_Set problem_: Pull out every line of the items below that contains the string "battery", matching case exactly.

_Materials provided_:

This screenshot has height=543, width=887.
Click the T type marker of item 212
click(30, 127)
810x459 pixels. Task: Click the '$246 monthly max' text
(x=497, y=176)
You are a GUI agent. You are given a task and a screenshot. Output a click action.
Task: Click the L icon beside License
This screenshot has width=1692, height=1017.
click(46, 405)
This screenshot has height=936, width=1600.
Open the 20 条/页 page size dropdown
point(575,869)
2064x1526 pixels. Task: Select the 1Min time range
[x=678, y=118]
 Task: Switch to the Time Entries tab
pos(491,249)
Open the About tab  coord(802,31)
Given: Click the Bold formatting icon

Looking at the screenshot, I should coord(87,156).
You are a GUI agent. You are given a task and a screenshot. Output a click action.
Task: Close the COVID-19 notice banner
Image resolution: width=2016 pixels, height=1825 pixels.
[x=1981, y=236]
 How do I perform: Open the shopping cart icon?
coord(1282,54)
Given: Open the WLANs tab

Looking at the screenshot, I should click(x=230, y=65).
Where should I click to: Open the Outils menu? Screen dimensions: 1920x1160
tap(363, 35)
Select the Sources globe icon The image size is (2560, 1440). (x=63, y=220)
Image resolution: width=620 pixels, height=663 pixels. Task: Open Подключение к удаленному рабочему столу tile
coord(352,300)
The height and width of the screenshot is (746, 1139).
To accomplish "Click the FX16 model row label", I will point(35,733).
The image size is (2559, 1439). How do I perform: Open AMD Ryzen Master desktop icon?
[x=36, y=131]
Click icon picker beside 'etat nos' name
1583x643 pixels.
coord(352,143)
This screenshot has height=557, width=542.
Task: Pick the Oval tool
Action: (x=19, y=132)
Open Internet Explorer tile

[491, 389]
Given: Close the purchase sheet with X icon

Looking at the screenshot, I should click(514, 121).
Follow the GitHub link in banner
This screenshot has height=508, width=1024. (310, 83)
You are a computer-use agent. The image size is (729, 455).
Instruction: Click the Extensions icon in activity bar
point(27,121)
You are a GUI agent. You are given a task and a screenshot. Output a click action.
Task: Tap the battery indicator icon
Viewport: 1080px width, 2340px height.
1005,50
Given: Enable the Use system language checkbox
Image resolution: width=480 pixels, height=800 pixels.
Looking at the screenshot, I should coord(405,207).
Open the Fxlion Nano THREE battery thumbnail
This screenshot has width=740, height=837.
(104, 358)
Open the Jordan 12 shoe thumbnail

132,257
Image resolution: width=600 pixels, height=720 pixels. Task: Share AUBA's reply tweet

_Expected answer_:
Task: Tap the battery indicator icon
Open the Fxlion Nano THREE battery thumbnail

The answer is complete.